#### [Travail à faire]
• a. D'après le texte sur la fenaison, quel pourcentage la dépréciation d'un foin mouillé peut-elle atteindre ?
• b. Poursuivez le texte sur la fenaison à la suite de sa dernière phrase.

#### [Extrait de page]
= = = = =

En diverses régions de France, dans l'Est notamment, la
fenaison est habituellement effectuée avec des précautions minutieuses afin que
le fourrage ne subisse aucune dépréciation, ni en quantité ni en qualité. Pour
les regains, on pousse parfois le souci jusqu'à les soigner à la main au lieu
d'utiliser les machines, sinon même jusqu'à les couper à la faux.
Cette attitude est dictée par l'importance de cet aliment
dans la ration hivernale, dont il est un élément essentiel. Mouillé en cours de
fenaison, le foin perd de son aspect, de sa valeur marchande et de sa valeur
alimentaire. Le pourcentage de dépréciation est variable évidemment avec
l'importance des ondées subies et peut atteindre 50, 60 p. 100 et
davantage ; mieux vaut alors une bonne paille que ce mauvais foin.
Dans les régions où les aliments verts restent abondants
tout l'hiver, là aussi où on n'attache pas grande importance à l'amaigrissement
des animaux au cours de la mauvaise saison, on prend beaucoup moins de soins et
on entasse après le minimum de manutentions un foin généralement médiocre et
fort peu nutritif.

= = = = =

#### [Lignes de données]
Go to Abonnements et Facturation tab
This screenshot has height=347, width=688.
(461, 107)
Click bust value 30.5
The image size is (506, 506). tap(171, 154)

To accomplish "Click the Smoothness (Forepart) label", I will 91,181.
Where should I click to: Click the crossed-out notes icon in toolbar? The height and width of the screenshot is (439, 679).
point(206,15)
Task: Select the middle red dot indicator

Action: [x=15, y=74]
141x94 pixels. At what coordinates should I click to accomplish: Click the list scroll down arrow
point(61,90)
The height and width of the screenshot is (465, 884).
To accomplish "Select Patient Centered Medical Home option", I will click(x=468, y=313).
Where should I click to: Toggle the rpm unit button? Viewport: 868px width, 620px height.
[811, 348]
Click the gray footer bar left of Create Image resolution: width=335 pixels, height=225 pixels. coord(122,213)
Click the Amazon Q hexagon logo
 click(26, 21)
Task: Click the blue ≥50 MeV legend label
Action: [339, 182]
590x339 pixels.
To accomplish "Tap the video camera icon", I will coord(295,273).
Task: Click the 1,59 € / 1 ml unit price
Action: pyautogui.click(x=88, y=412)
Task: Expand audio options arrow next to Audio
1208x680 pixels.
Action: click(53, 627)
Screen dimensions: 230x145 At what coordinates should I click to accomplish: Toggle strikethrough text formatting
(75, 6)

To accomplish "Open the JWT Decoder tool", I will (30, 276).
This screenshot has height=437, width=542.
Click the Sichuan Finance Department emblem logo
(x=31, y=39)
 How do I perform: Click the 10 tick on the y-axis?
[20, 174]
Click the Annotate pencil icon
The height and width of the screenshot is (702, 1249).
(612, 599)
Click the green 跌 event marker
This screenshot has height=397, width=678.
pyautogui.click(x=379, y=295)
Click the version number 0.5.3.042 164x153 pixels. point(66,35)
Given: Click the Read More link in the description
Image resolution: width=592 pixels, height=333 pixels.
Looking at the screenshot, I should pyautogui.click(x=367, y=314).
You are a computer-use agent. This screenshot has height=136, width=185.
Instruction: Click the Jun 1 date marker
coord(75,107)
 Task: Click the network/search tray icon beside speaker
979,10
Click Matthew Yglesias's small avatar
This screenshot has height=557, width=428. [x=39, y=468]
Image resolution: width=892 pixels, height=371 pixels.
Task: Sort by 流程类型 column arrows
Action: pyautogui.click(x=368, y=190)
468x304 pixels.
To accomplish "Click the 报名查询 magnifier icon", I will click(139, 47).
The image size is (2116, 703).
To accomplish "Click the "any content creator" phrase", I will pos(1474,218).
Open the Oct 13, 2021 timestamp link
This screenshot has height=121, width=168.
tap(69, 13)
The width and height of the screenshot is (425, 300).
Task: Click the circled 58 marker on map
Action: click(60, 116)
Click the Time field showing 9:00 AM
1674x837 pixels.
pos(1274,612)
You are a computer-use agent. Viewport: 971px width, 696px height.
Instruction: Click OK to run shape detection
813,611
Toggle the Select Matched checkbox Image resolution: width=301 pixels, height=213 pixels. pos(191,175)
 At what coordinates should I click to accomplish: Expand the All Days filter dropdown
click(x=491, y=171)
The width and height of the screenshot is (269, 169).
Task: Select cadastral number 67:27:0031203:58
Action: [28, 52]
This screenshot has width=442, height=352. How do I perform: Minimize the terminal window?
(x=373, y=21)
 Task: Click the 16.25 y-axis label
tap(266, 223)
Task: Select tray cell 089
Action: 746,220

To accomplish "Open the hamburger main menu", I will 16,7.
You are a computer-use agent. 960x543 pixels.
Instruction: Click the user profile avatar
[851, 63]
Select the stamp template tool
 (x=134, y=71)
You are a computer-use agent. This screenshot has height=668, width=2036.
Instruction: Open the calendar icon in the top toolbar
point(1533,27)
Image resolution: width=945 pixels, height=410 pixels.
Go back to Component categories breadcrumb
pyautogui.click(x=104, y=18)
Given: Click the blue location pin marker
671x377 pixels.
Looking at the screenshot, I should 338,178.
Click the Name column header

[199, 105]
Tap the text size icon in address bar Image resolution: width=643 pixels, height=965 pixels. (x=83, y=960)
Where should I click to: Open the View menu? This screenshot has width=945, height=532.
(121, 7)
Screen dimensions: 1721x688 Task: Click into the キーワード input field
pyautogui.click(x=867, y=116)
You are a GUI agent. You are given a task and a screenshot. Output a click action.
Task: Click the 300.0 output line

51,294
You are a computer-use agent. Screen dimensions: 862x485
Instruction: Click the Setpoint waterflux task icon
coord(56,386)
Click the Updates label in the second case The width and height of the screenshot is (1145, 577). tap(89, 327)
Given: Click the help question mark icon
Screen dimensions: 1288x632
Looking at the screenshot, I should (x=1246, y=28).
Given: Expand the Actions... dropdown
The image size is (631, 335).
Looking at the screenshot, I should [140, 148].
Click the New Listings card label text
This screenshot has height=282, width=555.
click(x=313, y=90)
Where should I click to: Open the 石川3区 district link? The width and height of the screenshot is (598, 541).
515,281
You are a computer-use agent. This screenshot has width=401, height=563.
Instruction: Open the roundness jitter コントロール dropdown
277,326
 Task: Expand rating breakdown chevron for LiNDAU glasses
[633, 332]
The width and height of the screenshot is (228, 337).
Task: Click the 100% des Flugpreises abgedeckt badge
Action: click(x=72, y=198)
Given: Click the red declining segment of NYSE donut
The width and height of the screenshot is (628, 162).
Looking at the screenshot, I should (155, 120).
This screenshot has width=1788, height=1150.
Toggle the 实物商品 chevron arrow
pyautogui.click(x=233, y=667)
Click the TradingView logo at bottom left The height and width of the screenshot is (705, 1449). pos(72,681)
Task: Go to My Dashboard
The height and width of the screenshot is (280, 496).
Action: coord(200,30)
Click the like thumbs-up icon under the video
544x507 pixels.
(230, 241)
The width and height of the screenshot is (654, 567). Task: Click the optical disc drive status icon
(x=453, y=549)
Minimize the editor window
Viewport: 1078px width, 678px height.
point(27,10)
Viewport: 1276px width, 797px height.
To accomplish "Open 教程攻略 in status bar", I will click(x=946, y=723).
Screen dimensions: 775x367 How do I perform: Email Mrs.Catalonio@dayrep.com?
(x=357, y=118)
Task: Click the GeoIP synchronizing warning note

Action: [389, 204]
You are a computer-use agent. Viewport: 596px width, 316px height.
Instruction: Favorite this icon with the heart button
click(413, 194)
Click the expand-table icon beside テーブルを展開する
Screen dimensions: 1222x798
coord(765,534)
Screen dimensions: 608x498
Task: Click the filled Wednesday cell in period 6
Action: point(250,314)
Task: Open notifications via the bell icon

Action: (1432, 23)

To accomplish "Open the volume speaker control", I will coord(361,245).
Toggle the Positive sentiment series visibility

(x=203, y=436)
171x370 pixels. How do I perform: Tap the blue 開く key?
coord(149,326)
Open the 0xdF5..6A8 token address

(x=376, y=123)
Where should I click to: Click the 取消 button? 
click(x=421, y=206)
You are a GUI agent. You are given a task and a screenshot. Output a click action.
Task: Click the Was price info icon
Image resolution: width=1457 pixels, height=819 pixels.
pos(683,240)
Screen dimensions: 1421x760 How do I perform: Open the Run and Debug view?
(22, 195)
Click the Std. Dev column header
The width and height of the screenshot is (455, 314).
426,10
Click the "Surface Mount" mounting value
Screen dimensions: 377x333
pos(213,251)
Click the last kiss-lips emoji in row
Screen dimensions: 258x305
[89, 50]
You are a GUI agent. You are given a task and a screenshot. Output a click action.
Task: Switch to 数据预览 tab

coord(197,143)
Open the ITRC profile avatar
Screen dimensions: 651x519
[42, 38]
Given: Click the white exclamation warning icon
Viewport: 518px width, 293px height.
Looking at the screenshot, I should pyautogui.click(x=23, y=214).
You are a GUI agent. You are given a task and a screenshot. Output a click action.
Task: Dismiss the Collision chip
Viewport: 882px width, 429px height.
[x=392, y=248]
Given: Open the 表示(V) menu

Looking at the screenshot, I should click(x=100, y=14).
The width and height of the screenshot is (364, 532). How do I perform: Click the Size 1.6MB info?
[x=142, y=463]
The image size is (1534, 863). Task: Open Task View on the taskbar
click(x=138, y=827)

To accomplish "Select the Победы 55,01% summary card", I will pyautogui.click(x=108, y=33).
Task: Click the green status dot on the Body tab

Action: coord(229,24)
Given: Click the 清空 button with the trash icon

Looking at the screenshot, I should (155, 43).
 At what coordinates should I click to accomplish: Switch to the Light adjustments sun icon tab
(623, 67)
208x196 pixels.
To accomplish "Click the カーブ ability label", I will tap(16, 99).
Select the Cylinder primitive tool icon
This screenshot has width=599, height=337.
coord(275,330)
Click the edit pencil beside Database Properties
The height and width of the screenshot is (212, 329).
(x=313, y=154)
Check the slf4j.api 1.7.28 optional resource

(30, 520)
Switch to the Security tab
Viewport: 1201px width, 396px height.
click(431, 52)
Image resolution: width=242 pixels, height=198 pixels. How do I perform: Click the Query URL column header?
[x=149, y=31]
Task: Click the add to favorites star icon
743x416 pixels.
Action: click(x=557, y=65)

= = = = =

#### [Corrigé des exercices]
• a. Elle peut atteindre 50, 60 p. 100 et davantage.

• b.
Outre qu'il est toujours regrettable de ne pas tirer le
profit maximum d'une denrée, ce qui constitue une perte sèche, les animaux
auxquels on impose ce régime sont appelés à en souffrir. Il ne faudrait pas
croire qu'on remplace un kilo de bon foin par deux de mauvais. L'appareil
digestif des animaux est fait pour digérer une quantité déterminée d'aliments
et, ce chiffre atteint, il y a inconvénient à forcer la dose sous prétexte de
compenser par là l'insuffisance de qualité ; les bêtes rebutent dessus et
maigrissent. C'est ce qui rend difficile l'amélioration des troupeaux des
régions à sol pauvre par l'introduction de géniteurs d'élite, auxquels il ne
suffit pas de donner à manger à volonté, mais auxquels il faut des aliments
riches pour rester en pleine santé et conserver leurs attributs.
Rappelons qu'une fois qu'il a été retourné le foin ne doit
plus connaître ni pluie ni rosée, ce qui n'est d'ailleurs pas toujours facile à
réaliser pour peu que l'année soit pluvieuse. Tant que l'andain n'a pas été
touché, il n'y a que demi-mal, ce qui permet sans inconvénient sérieux de
faucher en fin de journée.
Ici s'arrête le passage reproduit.